How I Use the Date Labelling Template with Customers in Pilla

I'm Liam Jones, NEBOSH-qualified health and safety consultant, Level 3 Food Safety, and founder of Pilla. This is how I approach date labelling policies in a food safety management system, based on close to twenty years in frontline operations and advising hundreds of businesses on compliance. You can email me directly; I read every email.

Date labelling is one of those controls that looks simple on paper but falls apart in practice. I've opened walk-in fridges in hundreds of kitchens and found the same thing: unlabelled containers of prep shoved behind newer stock, use by dates scribbled on masking tape that's already peeling off, and nobody able to tell me when the sauce at the back was made. The food might be fine. It might not. That's the problem.
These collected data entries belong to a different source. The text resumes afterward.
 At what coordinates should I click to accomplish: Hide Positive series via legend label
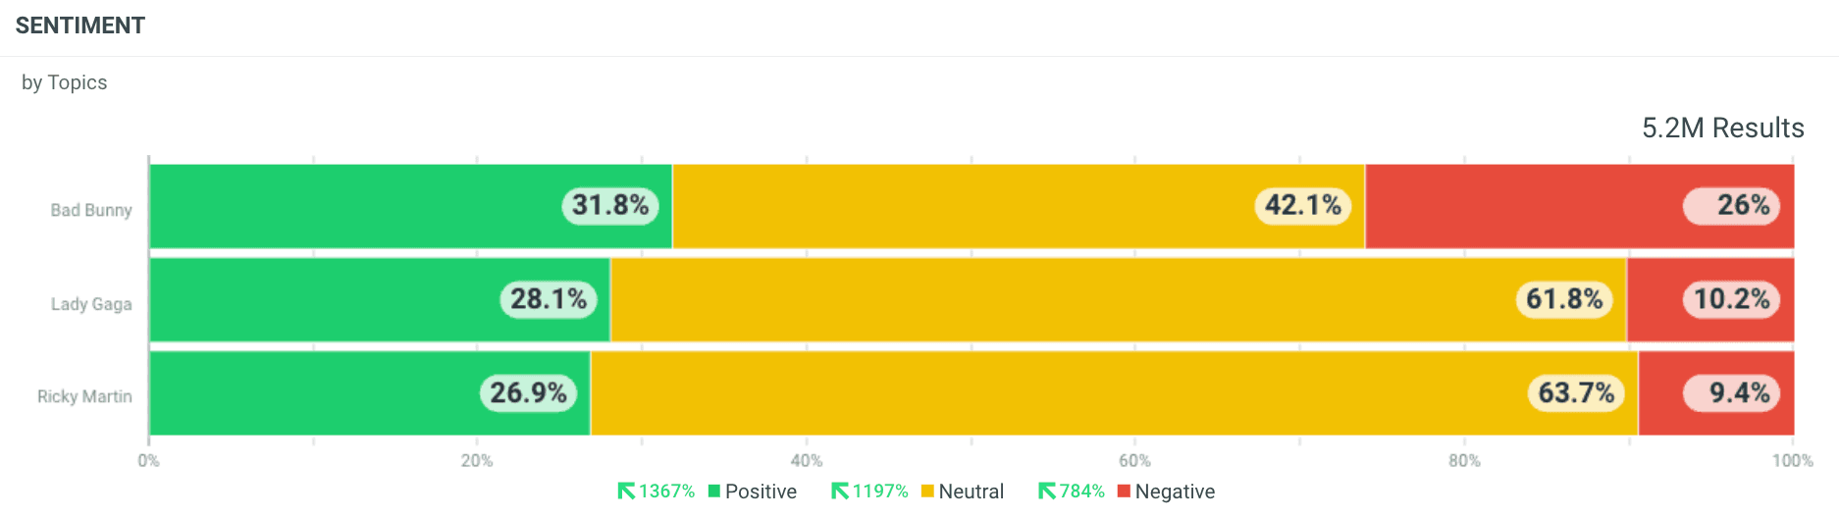pos(761,492)
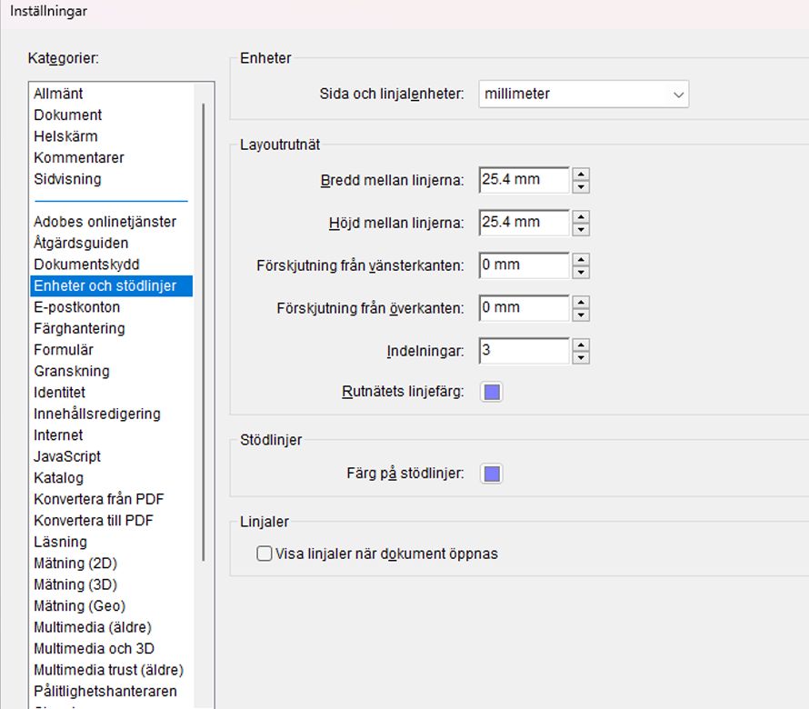809x709 pixels.
Task: Click the Höjd mellan linjerna field
Action: pos(524,222)
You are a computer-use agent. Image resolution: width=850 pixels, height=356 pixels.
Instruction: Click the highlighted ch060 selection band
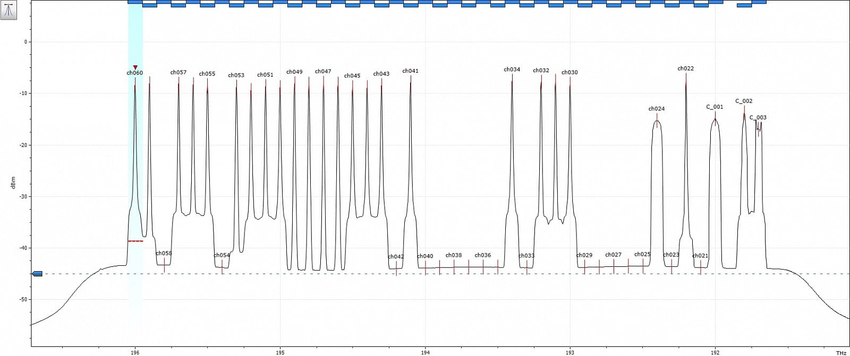(135, 159)
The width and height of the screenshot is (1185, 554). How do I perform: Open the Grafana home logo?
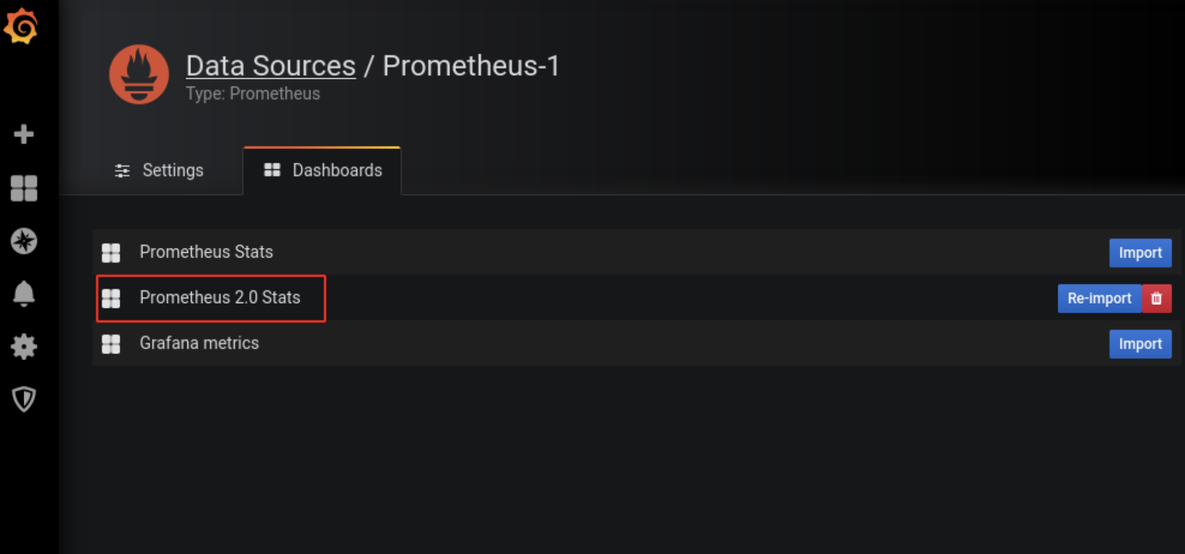coord(21,26)
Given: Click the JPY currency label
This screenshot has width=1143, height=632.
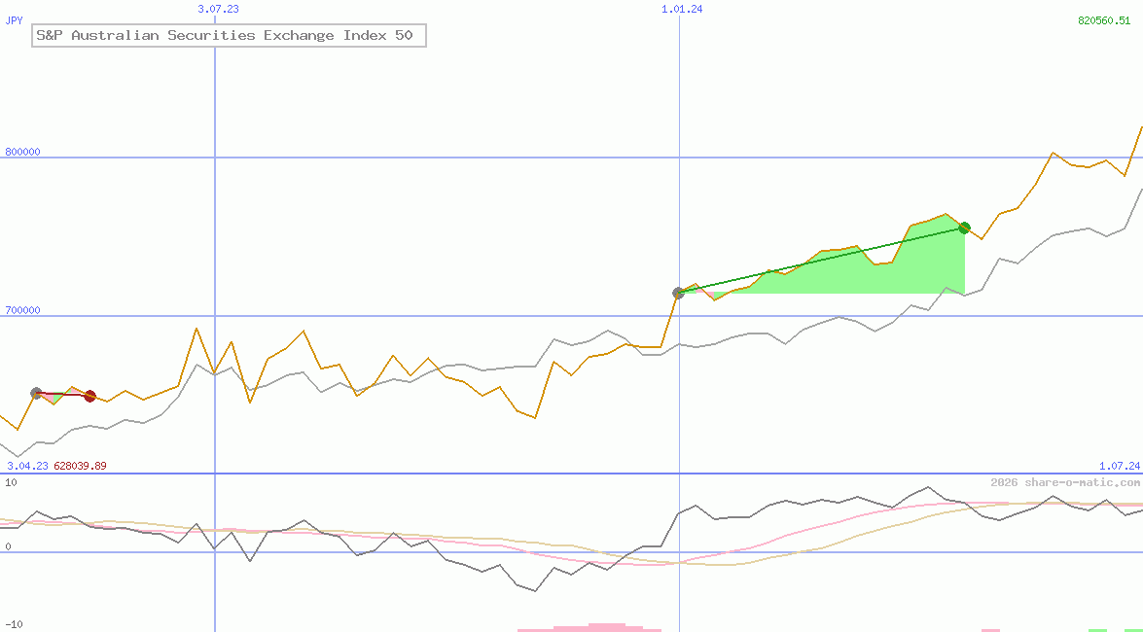Looking at the screenshot, I should click(13, 19).
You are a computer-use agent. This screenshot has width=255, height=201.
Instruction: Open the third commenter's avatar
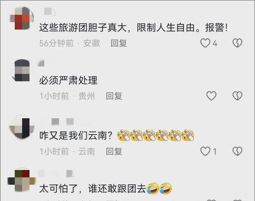coord(22,127)
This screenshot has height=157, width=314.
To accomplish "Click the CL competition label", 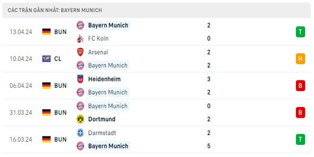I will [58, 59].
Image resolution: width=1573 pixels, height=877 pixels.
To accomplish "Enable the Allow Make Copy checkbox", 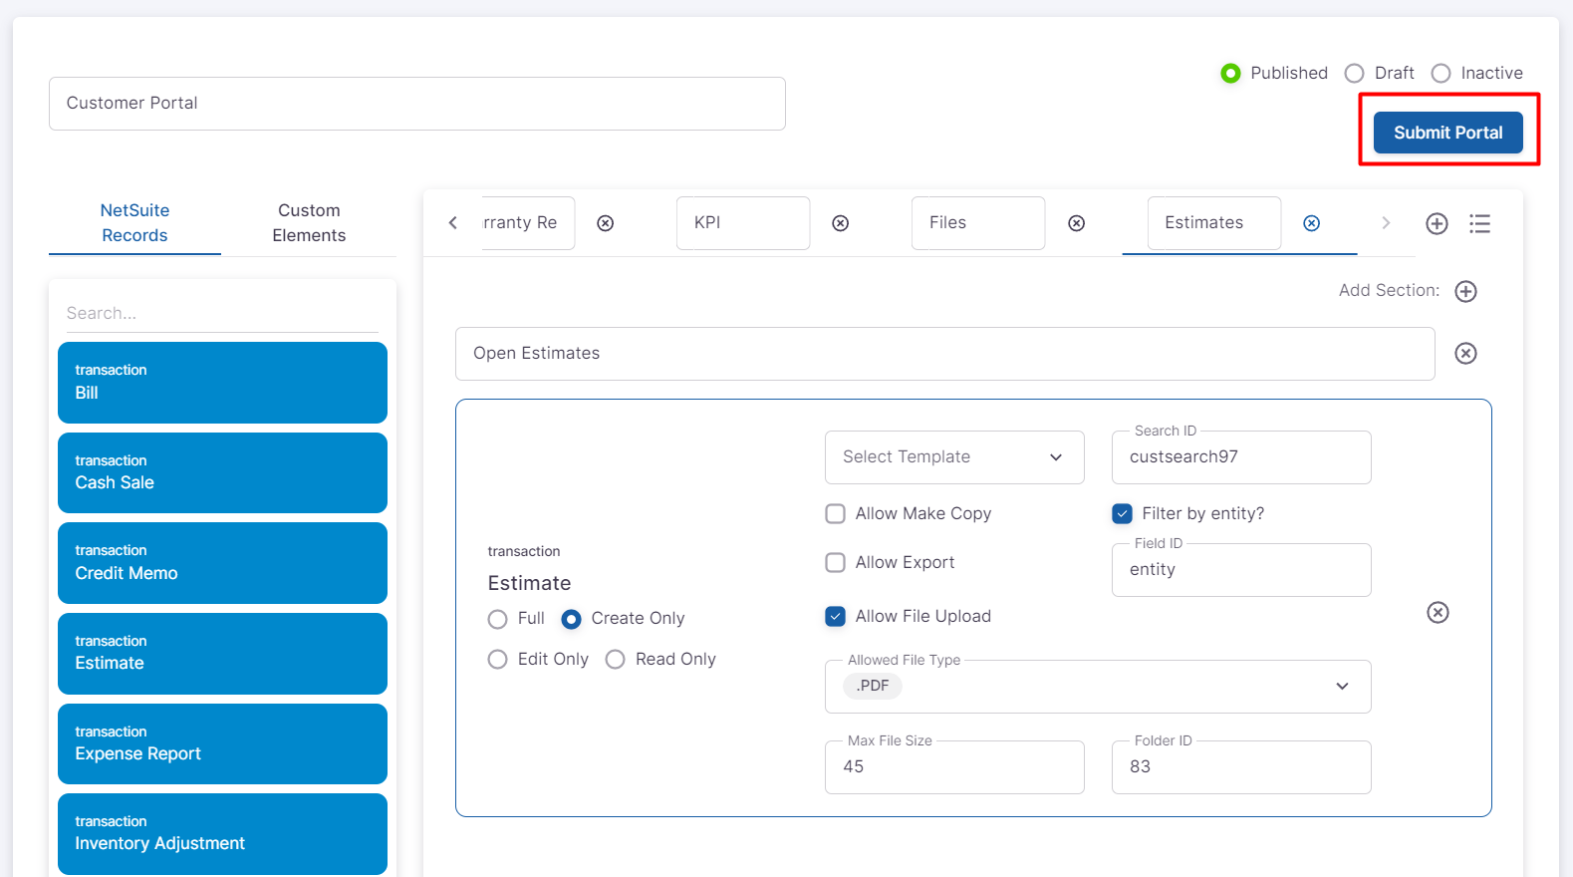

The rules themselves aren't complicated. Cooked food gets three days including the day of production. Defrosted food gets 24 hours. Frozen food gets a month. But the gap between knowing those rules and actually applying them on a Friday night when the kitchen is backed up and the label printer has jammed is where most businesses fail. This article covers what your date labelling procedures need to include, gives you a template you can edit for your operation, and explains the bits that trip people up most often.

Key Takeaways

  • What is date labelling in food safety? Date labelling is the process of marking opened, decanted, cooked, and frozen food with production dates, use by dates, and allergen information so your team knows what's safe to serve and what needs to go
  • Why do you need a date labelling policy? Regulation (EC) 852/2004 requires food businesses to have systems that ensure food past its safe use date isn't served. Without clear labelling rules, staff guess, and guessing is how out-of-date food reaches a customer's plate
  • How do you set it up in Pilla? Use the knowledge hub template below, edit it to match your operation, and share it with your team through the app so everyone has access and you can track who's read it
  • How do you automate the follow-up? Set up Poppi to chase staff who haven't acknowledged the policy and flag when it's due for review

Article Content

Understanding What's Required of You

Date labelling is one of your prerequisite programmes. It sits underneath HACCP and controls a straightforward risk: food being served after it's no longer safe to eat. Without a clear labelling system, that risk is invisible. A container of chicken curry in the fridge looks the same on day one as it does on day five. The label is the only thing that tells you the difference.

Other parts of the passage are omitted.